> Data for this task

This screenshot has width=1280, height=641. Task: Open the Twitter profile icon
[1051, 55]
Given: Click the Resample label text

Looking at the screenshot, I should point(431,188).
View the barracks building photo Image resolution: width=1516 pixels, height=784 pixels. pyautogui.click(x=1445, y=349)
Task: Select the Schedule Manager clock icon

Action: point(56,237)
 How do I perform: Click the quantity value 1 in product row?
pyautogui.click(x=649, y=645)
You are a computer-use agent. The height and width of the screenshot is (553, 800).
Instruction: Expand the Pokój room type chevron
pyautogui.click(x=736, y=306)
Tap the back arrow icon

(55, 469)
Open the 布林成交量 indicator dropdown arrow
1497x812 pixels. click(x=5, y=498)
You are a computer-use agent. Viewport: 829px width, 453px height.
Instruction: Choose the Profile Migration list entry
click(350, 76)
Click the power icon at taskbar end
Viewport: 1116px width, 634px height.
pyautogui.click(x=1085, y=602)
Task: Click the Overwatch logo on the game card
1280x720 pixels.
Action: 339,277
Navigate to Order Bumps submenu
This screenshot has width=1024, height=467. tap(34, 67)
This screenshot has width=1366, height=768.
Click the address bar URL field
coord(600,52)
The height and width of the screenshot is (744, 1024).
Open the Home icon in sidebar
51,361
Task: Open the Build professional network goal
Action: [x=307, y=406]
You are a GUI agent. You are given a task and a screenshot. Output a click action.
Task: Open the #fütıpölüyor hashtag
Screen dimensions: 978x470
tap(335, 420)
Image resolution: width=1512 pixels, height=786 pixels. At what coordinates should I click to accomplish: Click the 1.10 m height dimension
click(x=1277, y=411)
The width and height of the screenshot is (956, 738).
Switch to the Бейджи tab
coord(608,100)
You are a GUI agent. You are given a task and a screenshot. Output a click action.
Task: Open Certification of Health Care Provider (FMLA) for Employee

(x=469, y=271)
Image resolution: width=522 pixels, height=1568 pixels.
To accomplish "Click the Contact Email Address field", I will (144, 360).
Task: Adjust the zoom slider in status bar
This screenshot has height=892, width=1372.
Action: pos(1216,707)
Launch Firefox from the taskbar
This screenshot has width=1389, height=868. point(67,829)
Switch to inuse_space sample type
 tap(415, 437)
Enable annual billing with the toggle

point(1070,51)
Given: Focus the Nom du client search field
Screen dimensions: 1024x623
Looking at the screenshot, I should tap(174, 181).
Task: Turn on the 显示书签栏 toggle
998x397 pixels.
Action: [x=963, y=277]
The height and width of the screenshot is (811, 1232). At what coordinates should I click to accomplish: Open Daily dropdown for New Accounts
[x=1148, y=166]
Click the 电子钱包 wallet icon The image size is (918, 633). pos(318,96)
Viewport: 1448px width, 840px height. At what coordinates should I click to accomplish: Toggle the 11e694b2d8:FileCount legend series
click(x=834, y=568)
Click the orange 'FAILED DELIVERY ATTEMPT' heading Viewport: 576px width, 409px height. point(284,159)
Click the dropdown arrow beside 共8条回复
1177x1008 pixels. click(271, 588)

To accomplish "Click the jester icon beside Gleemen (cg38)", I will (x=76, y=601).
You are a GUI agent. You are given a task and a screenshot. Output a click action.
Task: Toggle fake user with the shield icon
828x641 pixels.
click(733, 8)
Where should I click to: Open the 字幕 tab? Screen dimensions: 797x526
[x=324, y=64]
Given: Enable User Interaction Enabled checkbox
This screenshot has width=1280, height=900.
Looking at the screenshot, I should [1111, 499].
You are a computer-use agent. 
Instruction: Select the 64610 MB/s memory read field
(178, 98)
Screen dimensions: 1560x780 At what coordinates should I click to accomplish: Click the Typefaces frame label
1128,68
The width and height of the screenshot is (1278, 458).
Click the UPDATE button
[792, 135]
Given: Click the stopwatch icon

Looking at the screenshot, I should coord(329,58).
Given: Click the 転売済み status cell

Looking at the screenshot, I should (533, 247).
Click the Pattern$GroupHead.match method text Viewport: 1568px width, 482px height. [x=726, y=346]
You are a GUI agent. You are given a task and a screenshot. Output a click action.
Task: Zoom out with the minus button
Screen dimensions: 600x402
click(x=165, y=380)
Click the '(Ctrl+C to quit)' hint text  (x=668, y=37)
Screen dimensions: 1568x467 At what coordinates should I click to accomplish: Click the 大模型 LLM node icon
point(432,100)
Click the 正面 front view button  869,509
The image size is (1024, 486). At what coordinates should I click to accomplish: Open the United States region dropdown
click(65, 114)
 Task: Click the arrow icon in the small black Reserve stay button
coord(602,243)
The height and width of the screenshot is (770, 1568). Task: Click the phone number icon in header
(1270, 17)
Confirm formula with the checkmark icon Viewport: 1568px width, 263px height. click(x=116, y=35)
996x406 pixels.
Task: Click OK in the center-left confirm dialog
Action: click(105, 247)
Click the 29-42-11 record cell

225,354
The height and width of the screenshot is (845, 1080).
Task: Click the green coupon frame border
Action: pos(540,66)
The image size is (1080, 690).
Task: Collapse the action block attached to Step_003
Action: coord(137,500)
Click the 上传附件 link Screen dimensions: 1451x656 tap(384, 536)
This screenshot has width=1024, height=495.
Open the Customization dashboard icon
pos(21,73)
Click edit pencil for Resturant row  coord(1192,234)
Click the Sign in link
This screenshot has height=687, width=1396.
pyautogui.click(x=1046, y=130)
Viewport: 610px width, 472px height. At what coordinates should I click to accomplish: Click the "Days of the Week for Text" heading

> Your assignment
Where does the string "computer" appear in the records above? Show every line that holds it.

> Response
You are a computer-use agent. The height and width of the screenshot is (553, 800).
You are a computer-use agent. Viewport: 829px width, 453px height.
You are a computer-use agent. 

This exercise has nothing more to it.